Location: San Francisco, CA, Walnut Creek, CA or New York, NY
Type: Contract to Hire
The Problem and Incident Analyst manages critical technology incidents to restore service quickly following an outage. The Problem and Incident Manager performs Root Cause Analysis on recent critical incidents to identify recommendations to prevent or better respond to critical incidents.
- Conduct activity to restore service of critical incidents by reacting with ownership and urgency, leading cross-functional teams of to diagnose, troubleshoot and resolve service impacting incidents.
- Facilitate meetings and bridge calls.
- Document incident events, resolution and follow up action items and ensure accuracy of data in the Critical incident reports including well-written executive summaries.
- Communicate incident status in a calm, clear, accurate and concise manner with colleagues, management and clients.
- Facilitate Root Cause Analysis (RCA) process with subject matter experts, colleagues, leaders and clients to identify causes of critical incidents by leading and participating in post-mortem efforts for outages. Document results of RCAs in a structured format, including both problems and recommendations for improvements.
- Assist in a team rotation for facilitation of the Daily Operations Meeting, designed to review the previous day’s events within bank operations.
- Consistently review the problem management process to ensure effective execution of the process is upheld.
- Work with other infrastructure teams to help with internal documentation and process enhancement ensuring that all groups are working at an optimum level in terms of major Incident and problem management.
- Work with management and ITIL consultant to build and continually enhance the service management process across the organization.
- Work in an on-call rotation supporting the Major incident process that would require after hours 24/7 support.
- Perform duties and responsibilities specific to department functions and activities.
- Perform other duties and responsibilities as required or assigned by supervisor.
- Formal Root Cause Analysis Training.
- Experience in a wide variety of IT disciplines, including networking, servers, storage, data management, operations, disaster recovery.

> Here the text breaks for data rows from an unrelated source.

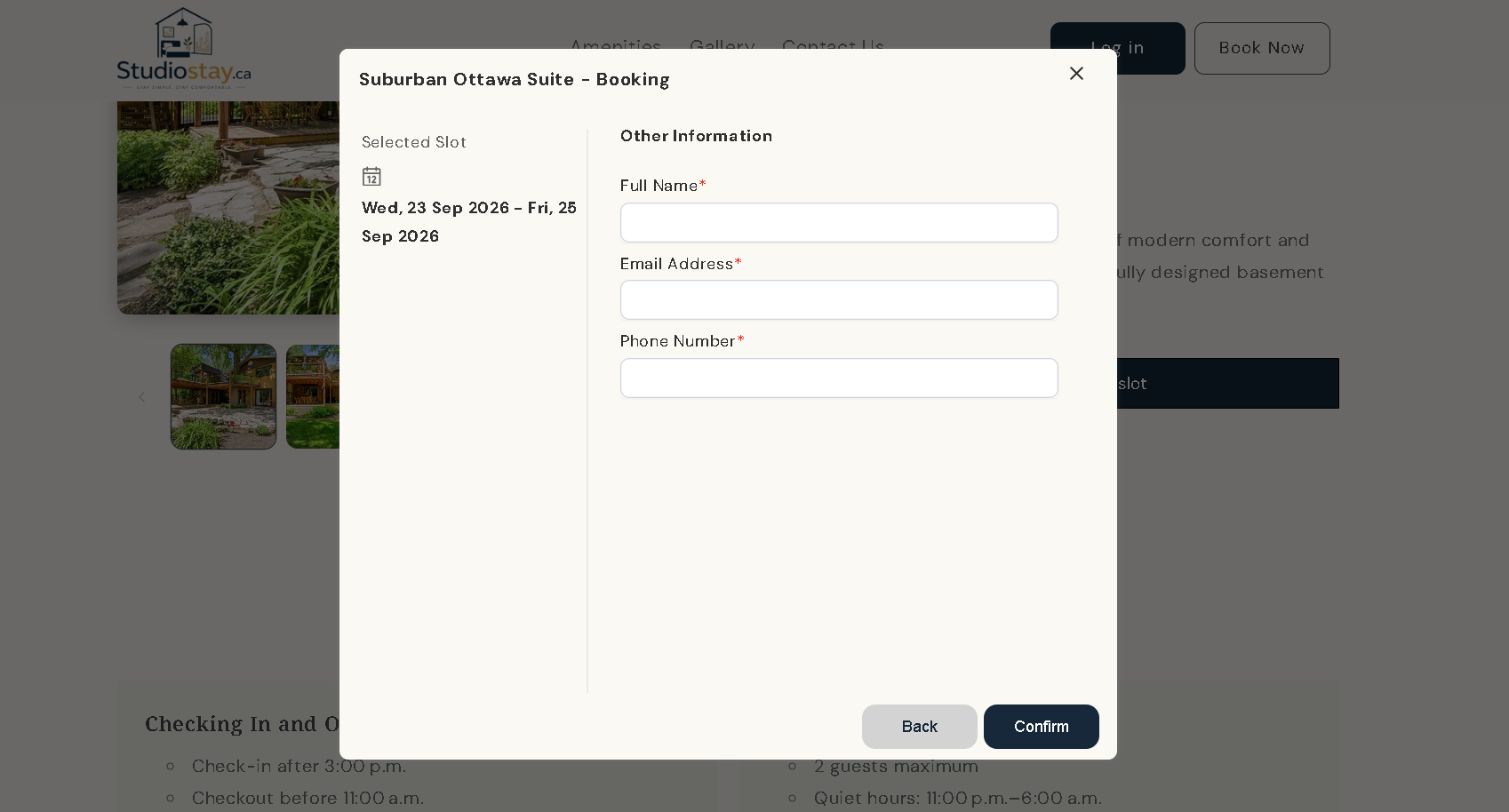This screenshot has height=812, width=1509.
Task: Click the calendar icon under Selected Slot
Action: tap(371, 176)
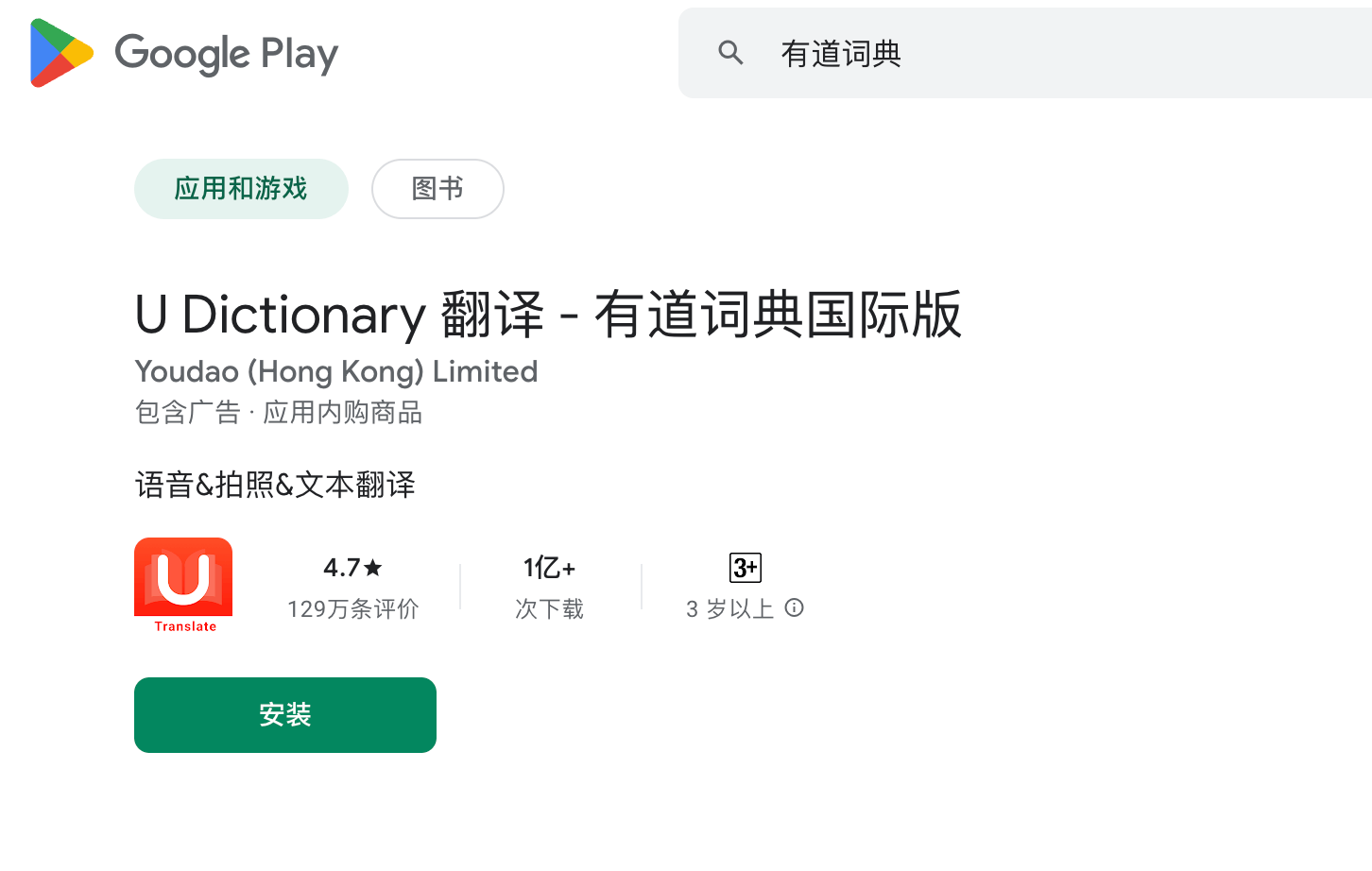This screenshot has width=1372, height=871.
Task: Switch to the 图书 category tab
Action: 437,189
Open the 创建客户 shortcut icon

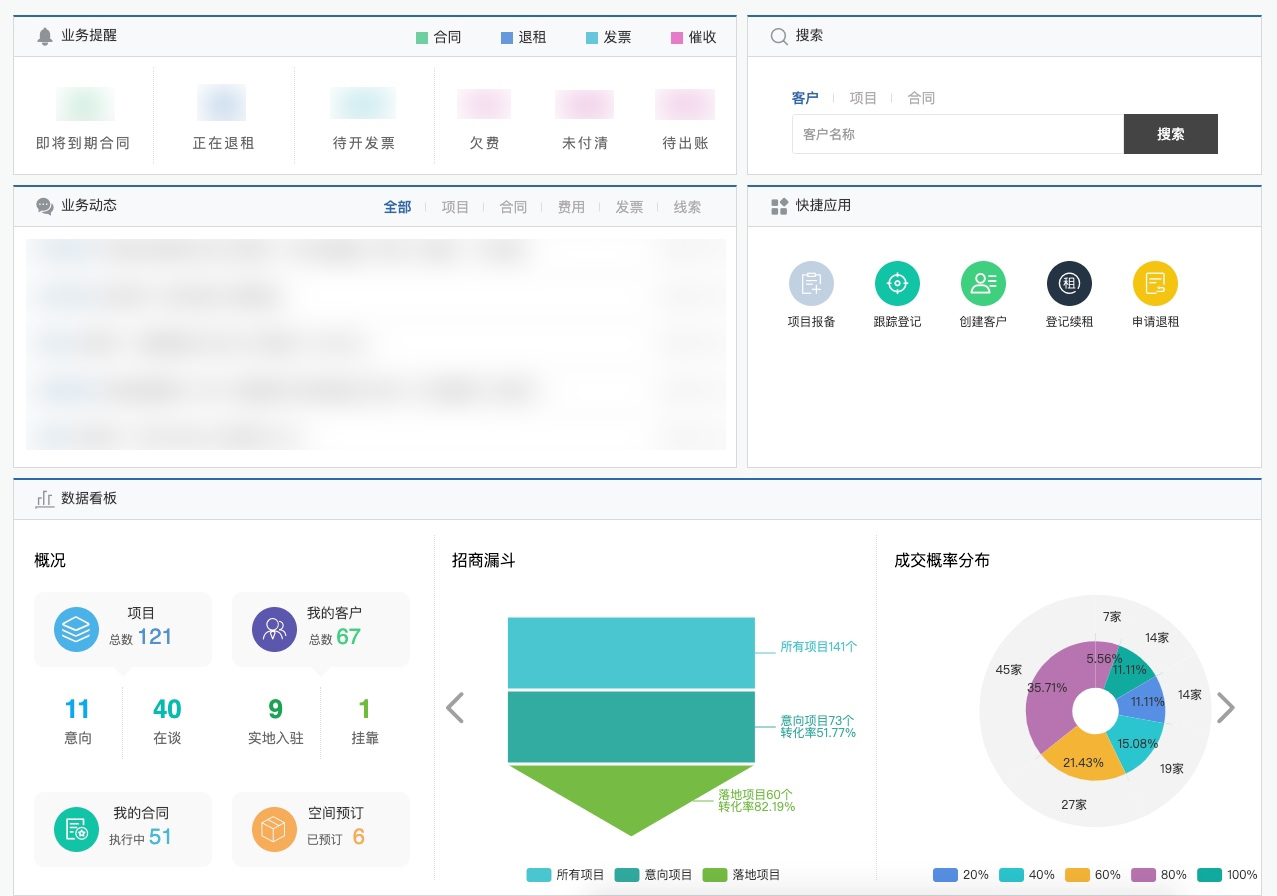point(983,284)
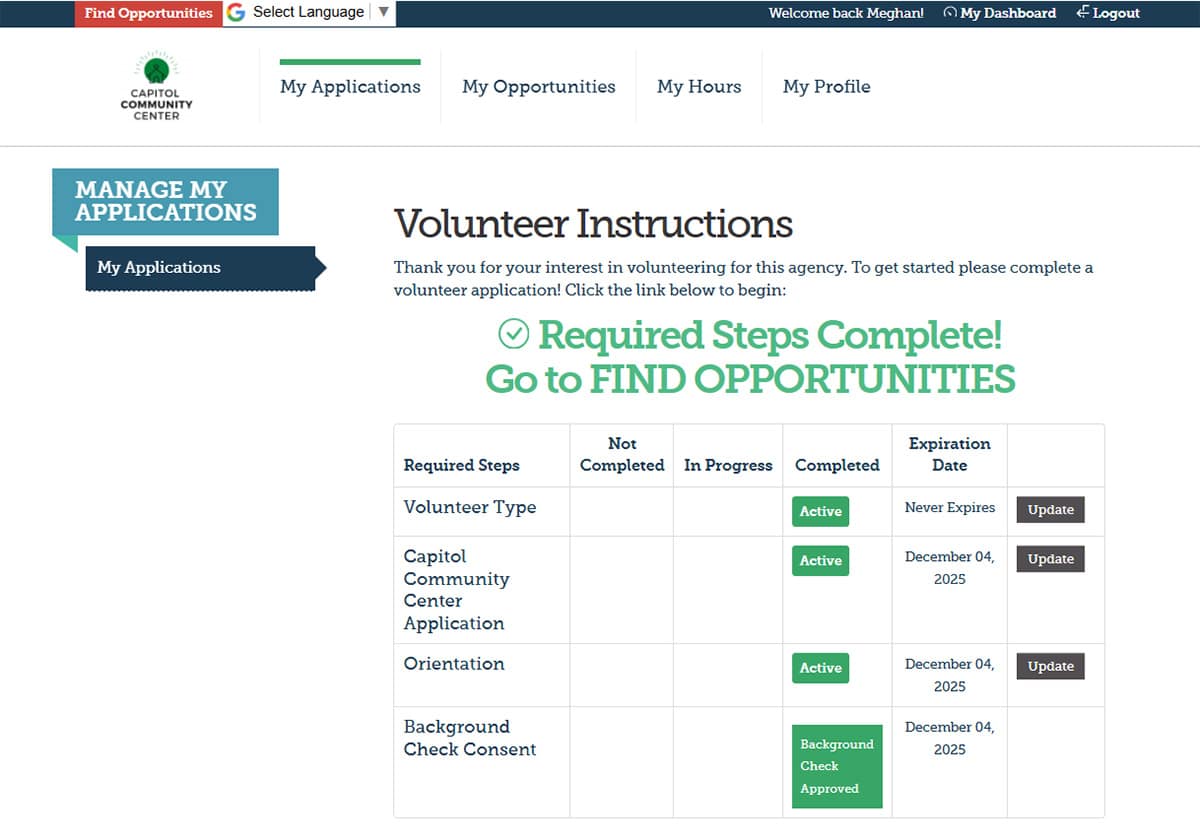Follow the 'Go to FIND OPPORTUNITIES' link

coord(749,380)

- Minimum of 5 years IT problem management experience in an enterprise environment.
- ITIL v3 Foundation certification.
- Excellent analytical and problem solving skills.
- Demonstrated ability to quickly understand complex systems.
- Ability to simultaneously work on multiple projects in a fast-paced environment.
- Strong verbal and written communications.
- Experience facilitating discussions with individuals at all levels within an organization.
- Ability to build effective relationships and provide extraordinary service.
- Must be able to review and analyze data reports and manuals; must be computer proficient.
- Must be able to communicate effectively via telephone and in person.